→ What the exercise asks: Range to reproduce from the entries below: the line with "Image resolution: width=1568 pixels, height=783", the line with "Given: Open the Products box sidebar icon", and every line in between. Give them exactly and give nothing else.

═══ Data records ═══

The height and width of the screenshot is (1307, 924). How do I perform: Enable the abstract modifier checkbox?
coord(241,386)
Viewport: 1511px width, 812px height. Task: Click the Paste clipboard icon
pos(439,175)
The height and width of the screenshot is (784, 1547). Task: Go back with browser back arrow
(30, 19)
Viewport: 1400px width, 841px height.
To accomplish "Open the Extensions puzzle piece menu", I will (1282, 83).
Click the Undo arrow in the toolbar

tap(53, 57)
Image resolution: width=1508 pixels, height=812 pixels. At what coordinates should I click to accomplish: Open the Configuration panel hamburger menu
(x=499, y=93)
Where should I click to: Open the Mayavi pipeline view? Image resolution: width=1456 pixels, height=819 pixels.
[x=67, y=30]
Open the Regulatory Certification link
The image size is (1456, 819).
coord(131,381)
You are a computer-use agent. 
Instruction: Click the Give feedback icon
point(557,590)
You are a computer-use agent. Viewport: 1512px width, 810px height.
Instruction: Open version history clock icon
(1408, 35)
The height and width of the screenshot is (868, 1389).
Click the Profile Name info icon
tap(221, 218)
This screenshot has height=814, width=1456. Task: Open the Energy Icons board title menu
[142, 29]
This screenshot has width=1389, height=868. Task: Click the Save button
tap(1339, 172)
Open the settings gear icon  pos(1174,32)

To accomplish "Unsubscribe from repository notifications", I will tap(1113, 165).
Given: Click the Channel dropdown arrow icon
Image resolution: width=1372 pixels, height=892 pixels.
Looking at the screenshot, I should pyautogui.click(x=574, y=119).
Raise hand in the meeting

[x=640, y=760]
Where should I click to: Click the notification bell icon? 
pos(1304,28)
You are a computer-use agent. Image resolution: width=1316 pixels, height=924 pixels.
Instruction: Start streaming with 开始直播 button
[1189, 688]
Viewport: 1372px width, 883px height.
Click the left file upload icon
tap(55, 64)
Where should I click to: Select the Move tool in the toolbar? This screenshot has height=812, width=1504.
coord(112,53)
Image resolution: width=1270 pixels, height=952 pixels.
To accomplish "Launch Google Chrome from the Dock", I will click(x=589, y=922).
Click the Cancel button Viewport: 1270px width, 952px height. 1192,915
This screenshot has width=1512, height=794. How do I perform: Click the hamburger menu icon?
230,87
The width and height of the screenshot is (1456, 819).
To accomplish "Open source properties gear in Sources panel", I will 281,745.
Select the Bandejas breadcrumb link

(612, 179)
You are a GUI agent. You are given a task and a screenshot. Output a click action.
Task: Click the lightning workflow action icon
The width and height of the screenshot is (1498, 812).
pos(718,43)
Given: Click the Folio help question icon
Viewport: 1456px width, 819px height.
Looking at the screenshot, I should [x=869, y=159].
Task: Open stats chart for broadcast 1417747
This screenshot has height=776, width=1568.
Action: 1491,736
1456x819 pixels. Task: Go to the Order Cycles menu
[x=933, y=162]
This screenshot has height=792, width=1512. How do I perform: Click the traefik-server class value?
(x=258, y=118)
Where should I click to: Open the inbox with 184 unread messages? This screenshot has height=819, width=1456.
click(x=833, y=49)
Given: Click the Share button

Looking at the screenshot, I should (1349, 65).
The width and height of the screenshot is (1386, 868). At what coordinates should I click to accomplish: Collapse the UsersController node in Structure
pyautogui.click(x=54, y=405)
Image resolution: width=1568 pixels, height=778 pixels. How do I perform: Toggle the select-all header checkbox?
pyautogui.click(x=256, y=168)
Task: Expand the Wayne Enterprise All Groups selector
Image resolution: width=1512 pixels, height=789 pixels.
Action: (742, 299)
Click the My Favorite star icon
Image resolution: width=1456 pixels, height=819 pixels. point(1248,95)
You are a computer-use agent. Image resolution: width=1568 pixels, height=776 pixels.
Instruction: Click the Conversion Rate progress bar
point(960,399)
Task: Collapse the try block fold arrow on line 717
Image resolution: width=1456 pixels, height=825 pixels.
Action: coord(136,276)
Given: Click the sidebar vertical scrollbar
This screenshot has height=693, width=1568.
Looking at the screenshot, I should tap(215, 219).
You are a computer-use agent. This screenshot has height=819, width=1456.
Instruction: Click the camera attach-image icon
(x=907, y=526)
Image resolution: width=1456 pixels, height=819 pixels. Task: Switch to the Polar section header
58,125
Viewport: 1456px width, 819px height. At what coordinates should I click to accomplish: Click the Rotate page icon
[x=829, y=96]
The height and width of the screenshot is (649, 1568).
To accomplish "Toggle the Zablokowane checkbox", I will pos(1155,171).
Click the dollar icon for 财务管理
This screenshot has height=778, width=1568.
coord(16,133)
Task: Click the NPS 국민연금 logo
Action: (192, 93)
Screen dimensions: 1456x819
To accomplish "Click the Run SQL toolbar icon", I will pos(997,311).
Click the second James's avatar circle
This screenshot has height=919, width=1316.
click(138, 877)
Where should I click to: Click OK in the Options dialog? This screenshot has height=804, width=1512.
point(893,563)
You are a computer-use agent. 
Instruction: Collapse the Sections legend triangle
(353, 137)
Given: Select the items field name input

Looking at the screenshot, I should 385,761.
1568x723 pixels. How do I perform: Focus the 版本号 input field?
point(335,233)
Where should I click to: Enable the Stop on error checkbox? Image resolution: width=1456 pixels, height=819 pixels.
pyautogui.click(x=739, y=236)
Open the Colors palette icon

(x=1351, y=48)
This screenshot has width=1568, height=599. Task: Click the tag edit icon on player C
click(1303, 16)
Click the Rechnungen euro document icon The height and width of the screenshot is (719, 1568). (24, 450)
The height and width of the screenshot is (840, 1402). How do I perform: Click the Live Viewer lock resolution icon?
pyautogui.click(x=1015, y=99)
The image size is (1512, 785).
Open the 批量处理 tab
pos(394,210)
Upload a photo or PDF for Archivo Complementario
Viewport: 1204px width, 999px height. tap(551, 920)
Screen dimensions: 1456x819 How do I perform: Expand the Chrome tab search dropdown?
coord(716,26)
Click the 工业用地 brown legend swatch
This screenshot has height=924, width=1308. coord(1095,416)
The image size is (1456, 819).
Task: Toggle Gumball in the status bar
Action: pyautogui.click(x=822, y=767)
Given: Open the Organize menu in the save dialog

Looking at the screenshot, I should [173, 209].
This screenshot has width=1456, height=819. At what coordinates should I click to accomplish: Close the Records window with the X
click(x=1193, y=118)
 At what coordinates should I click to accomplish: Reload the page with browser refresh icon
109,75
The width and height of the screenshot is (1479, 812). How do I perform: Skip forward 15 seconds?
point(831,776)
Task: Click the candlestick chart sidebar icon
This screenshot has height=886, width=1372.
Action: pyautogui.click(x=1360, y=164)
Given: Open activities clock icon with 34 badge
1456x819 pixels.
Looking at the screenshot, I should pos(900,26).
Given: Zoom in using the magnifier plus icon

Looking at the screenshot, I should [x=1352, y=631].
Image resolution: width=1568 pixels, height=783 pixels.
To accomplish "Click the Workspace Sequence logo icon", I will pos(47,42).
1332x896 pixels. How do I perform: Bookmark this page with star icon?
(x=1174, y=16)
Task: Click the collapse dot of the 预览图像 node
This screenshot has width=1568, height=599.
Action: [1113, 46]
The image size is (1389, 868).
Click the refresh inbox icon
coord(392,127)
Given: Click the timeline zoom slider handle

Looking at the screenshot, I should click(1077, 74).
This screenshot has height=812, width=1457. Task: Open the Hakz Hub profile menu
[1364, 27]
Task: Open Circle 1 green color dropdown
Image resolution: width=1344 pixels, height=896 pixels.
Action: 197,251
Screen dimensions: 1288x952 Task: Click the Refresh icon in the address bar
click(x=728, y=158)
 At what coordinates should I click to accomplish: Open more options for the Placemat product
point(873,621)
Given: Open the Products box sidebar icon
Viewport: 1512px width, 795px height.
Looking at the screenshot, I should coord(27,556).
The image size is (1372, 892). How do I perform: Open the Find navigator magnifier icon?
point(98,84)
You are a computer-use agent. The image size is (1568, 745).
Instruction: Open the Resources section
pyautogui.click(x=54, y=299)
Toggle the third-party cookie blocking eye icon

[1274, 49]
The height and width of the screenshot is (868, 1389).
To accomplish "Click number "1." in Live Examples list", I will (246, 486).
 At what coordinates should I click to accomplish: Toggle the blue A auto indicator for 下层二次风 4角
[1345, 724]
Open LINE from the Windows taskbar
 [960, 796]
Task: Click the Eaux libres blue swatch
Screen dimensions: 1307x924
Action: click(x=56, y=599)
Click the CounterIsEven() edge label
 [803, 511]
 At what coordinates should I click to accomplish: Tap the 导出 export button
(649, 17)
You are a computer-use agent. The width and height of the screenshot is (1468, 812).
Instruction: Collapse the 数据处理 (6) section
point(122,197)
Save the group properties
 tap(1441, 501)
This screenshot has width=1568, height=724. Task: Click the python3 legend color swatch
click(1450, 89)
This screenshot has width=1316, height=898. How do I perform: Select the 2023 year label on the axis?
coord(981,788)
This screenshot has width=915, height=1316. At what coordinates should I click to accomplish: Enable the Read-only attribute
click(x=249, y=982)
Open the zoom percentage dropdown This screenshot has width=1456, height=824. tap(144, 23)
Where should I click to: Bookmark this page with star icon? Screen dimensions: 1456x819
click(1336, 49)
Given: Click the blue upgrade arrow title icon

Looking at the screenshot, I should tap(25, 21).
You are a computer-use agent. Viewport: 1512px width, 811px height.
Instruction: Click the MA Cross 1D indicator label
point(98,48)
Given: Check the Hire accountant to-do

═══

→ Exercise output:
Image resolution: width=1568 pixels, height=783 pixels.
To accomplish "Click the Workspace Sequence logo icon", I will pos(47,42).
1332x896 pixels. How do I perform: Bookmark this page with star icon?
(x=1174, y=16)
Task: Click the collapse dot of the 预览图像 node
This screenshot has width=1568, height=599.
Action: [1113, 46]
The image size is (1389, 868).
Click the refresh inbox icon
coord(392,127)
Given: Click the timeline zoom slider handle

Looking at the screenshot, I should click(1077, 74).
This screenshot has height=812, width=1457. Task: Open the Hakz Hub profile menu
[1364, 27]
Task: Open Circle 1 green color dropdown
Image resolution: width=1344 pixels, height=896 pixels.
Action: 197,251
Screen dimensions: 1288x952 Task: Click the Refresh icon in the address bar
click(x=728, y=158)
 At what coordinates should I click to accomplish: Open more options for the Placemat product
point(873,621)
Given: Open the Products box sidebar icon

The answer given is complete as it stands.